Ein Rucksack-Tourist steht an der Küste und schaut in die Ferne. © maikirmscher / Photocase; Foto: maikirmscher / Photocase;

Glosse: Die Poetik von Lehrpfadschildern und das Falschwandern

Stand: 19.05.2023 15:36 Uhr

Komm ins Grüne! Laut einer Studie des Deutschen Wanderverbands sind rund 70 Prozent der deutschsprachigen Bevölkerung aktive Wanderer. Lenore Lötsch gehört auch dazu - doch das Vergnügen will sich nicht immer und sofort einstellen.

von Lenore Lötsch

Die familiäre Wanderlust begann 2021: "Man muss mit der Zeit gehen!", dachte ich damals, und weil die Zeit sich den neuen Vornamen Corona gesucht hatte, wanderten wir im 15 Kilometer-Radius unserer Wohnung durch den Mecklenburger Fichtenwald: Am Ende dieses "Projekts" gab es einen Stoßseufzer der Tochter: "Mir fällt keine einzige Wanderung in meinem Leben ein, wo wir uns nicht verlaufen haben!"

........

» Deine Aufgaben
1. Schreib aus der Glosse über das Falschwandern den Abschnitt wörtlich heraus, der mit den Worten „Stand: 19.05.2023 15:36“ beginnt und nach „und sofort einstellen.“ endet.
2. Schreib die Glosse über das Falschwandern im Anschluss an ihren letzten Satz weiter.

» Gesammelte Daten
........

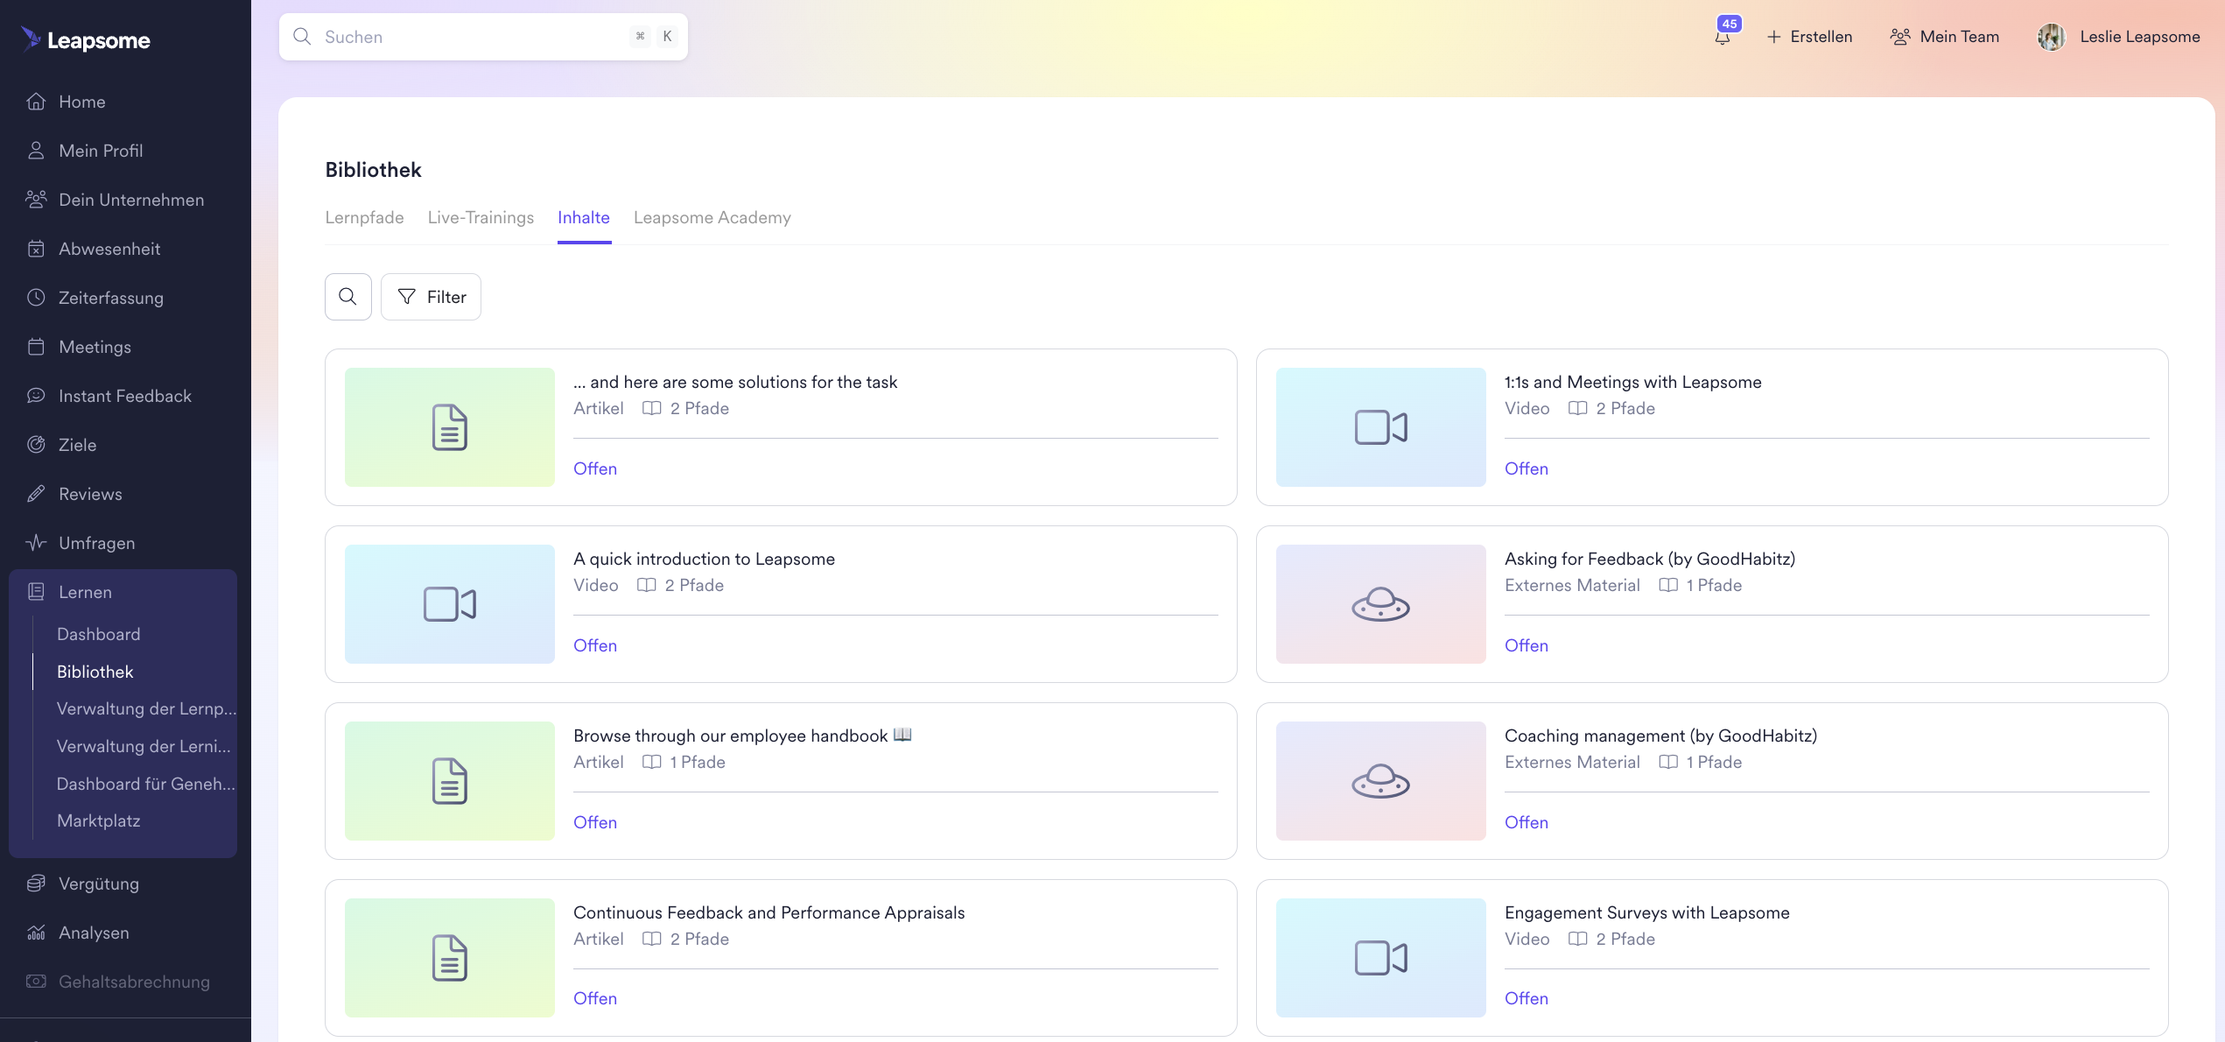Click the Home icon in sidebar
This screenshot has width=2225, height=1042.
36,102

........

» Die Antworten
1.
Stand: 19.05.2023 15:36 Uhr

Komm ins Grüne! Laut einer Studie des Deutschen Wanderverbands sind rund 70 Prozent der deutschsprachigen Bevölkerung aktive Wanderer. Lenore Lötsch gehört auch dazu - doch das Vergnügen will sich nicht immer und sofort einstellen.

2.
Von Lehrpfaden und Fernwanderwegen

So, die Zeiten ändern sich, die Kinder gehen eigene Wege - von Geradlinigkeit ist da aus meiner mütterlichen Perspektive nicht viel zu erkennen; haben wir ihnen eben einen ausgeprägten Hang für Holz- und Umwege mitgegeben. Ist ja auch was auf der Habenseite!

Die nächste Wanderphase also: zu zweit in Schrittgeschwindigkeit durch den Wald. Blöd nur, dass wir inzwischen den eigenen Instinkten nicht mehr trauen, sondern Opfer der Outdoorforschung geworden sind. Die hat sich - laut unserer Erfahrung - zum Ziel gesetzt, die deutsche Wanderpotential-Landschaft mit Lehrpfaden zu bestücken.

Und schon steht man am Himmelfahrtstag in einem Schilderwald und träumt vom "Europäischen Fernwanderweg E 9 a". Und entscheidet sich für den "Gerhard-Schulze-Weg" als standortskundlichen Lehrpfad. Komisch, dass man hinter Standort ein "s" einfügt und hinter "Lehr" nicht. Stöhnen.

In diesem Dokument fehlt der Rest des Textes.